Jepsen sent a letter to Facebook this week, expressing his concern that the social network's face recognition feature compromises consumer privacy. Jepsen has asked to sit down with Facebook executives and discuss the matter.

Complaints about the new feature, which was just widely announced last week, are gaining some momentum.

Connecticut's involvement comes on the heels of the European Union launching a probe into the new feature. The EU made its stand just one day after Facebook unveiled the feature. Authorities from the U.K. and Ireland reportedly also are considering their own investigations.

Earlier this week, the Electronic Privacy Information Center and three other advocacy groups filed a complaint with the U.S. Federal Trade Commission (FTC) about Facebook's use of facial recognition technology. The complaint urged the FTC to stop new feature in its tracks.

"I think this is all just building," said Zeus Kerravala, an analyst with Yankee Group. "This has huge privacy implications.... I think the size of the Facebook community and its ability to know everything about you has spooked people."

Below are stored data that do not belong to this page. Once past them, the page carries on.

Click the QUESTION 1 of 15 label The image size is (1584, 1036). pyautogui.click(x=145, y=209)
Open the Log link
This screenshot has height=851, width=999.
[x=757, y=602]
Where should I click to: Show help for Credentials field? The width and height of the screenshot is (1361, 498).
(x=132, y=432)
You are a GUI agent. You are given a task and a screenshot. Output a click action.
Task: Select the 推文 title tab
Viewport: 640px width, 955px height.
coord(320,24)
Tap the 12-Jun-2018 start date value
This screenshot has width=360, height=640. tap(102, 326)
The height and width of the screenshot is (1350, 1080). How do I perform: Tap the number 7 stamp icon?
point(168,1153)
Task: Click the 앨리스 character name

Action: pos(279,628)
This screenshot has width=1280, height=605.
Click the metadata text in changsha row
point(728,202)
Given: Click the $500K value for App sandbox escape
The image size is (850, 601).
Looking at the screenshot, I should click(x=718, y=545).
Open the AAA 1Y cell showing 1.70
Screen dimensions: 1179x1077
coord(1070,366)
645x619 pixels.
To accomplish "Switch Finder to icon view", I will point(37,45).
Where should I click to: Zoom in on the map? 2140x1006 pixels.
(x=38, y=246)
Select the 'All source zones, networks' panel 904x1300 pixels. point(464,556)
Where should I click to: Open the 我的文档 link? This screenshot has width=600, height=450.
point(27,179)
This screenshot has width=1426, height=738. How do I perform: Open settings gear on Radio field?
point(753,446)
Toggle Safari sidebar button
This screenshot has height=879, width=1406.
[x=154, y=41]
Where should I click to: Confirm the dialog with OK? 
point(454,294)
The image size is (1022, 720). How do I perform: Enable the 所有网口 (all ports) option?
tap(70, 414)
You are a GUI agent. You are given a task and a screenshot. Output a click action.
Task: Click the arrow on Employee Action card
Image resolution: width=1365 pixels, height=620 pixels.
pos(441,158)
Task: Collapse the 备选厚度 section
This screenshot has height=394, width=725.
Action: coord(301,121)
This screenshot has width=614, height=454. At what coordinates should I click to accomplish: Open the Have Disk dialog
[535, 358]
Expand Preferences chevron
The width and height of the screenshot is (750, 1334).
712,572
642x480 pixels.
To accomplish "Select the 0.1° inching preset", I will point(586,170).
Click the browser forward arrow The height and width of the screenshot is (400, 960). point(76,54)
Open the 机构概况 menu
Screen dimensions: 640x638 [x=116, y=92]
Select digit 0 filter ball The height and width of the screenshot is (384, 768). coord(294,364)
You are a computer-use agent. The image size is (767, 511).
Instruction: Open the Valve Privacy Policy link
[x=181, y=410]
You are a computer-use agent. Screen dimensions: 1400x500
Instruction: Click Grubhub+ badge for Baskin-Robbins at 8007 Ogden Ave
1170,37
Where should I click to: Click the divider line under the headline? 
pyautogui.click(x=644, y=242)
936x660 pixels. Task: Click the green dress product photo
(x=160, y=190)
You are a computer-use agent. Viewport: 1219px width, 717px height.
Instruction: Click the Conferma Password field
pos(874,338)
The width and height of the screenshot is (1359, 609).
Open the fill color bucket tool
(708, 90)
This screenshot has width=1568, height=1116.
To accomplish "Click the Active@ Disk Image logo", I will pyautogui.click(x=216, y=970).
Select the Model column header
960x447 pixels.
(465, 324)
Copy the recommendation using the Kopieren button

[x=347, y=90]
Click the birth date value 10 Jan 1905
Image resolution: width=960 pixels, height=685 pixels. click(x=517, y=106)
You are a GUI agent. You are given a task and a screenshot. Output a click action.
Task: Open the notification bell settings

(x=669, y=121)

Kerravala added that he thinks Connecticut's involvement just may spur other states to throw their own weight into fracas.

"I'm not sure we fully understand the power of Facebook yet," he added. "Hey, they know where we are, who we're with, what we're doing, where we shop, how we travel. I mean, what don't they know about us?"

Facebook's facial recognition feature is set up to automatically work for every one of Facebook's estimated 500 million to 700 million users. If a user doesn't want it, they have to go into their privacy settings and turn the feature off.

But the social networking company said they're only trying to make things easier for their users. Instead of people having to type in the names of the people in the pictures they post on Facebook, the system will eventually be able to name them itself.

Sharon Gaudin covers the Internet and Web 2.0, emerging technologies, and desktop and laptop chips for Computerworld. Follow Sharon on Twitter at @sgaudin or subscribe to Sharon's RSS feed . Her e-mail address is sgaudin@computerworld.com .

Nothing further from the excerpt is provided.